Born Gladys Eleanor May Dyer in 1894, Elinor appeared to be dissatisfied with her name, experimenting with a variety of aliases until the early 1920s when she adopted the name Elinor Mary Brent-Dyer, after her father Charles Morris Brent Dyer. She was educated privately in South Shields, trained as a teacher in 1917 and taught at her old school until 1923. In conjunction with her teaching she also started writing school stories and her first book, Gerry Goes to School, (the first in what was to become the La Rochelle series) was published in 1922. It was during this time that she went on holiday to the Austrian Tyrol, at Pertisau am Achensee, the beautiful landscape of which obviously made a lasting impression as it became the setting for her much loved Chalet School series. The first of these, The School at the Chalet was published in 1925 and she went on to write a further 58 titles in the series over the next 44 years, the last, Prefects of the Chalet, being published posthumously in 1970.
Her teaching career spanned 36 years, during which time she taught in a wide variety of state and private schools, and it is likely that she drew heavily on her teaching experience as well as her own experience of school life when she started writing stories for girls. In an interesting expression of life imitating art, when she started her own school, called The Margaret Roper, which ran from 1938 until 1948, she based many of its practices on her own fictional Chalet School, following similar customs and uniforms and imbuing it with a strong religious tradition. Her continued employment as a teacher suggests that although her books were extremely popular, they still did not generate enough income for her to be able to support herself and her mother.

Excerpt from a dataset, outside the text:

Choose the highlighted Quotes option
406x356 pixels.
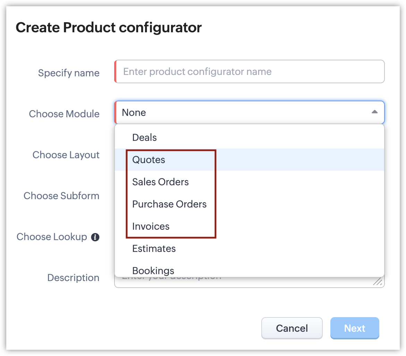149,160

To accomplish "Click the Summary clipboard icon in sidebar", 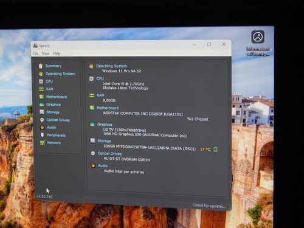I will pyautogui.click(x=41, y=66).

Her final years were spent at Redhill in Surrey where she died on 20 September 1969, and in 1994, the centenary of her birth, her faithful fans paid for a headstone for her grave. Her lasting appeal is probably summed up by Val McDermid who said that "the books focused on women being able to do everything" – an appropriate tribute to an author who wrote not only the longest but also the longest-surviving series of girls’ school stories which have never been out of print.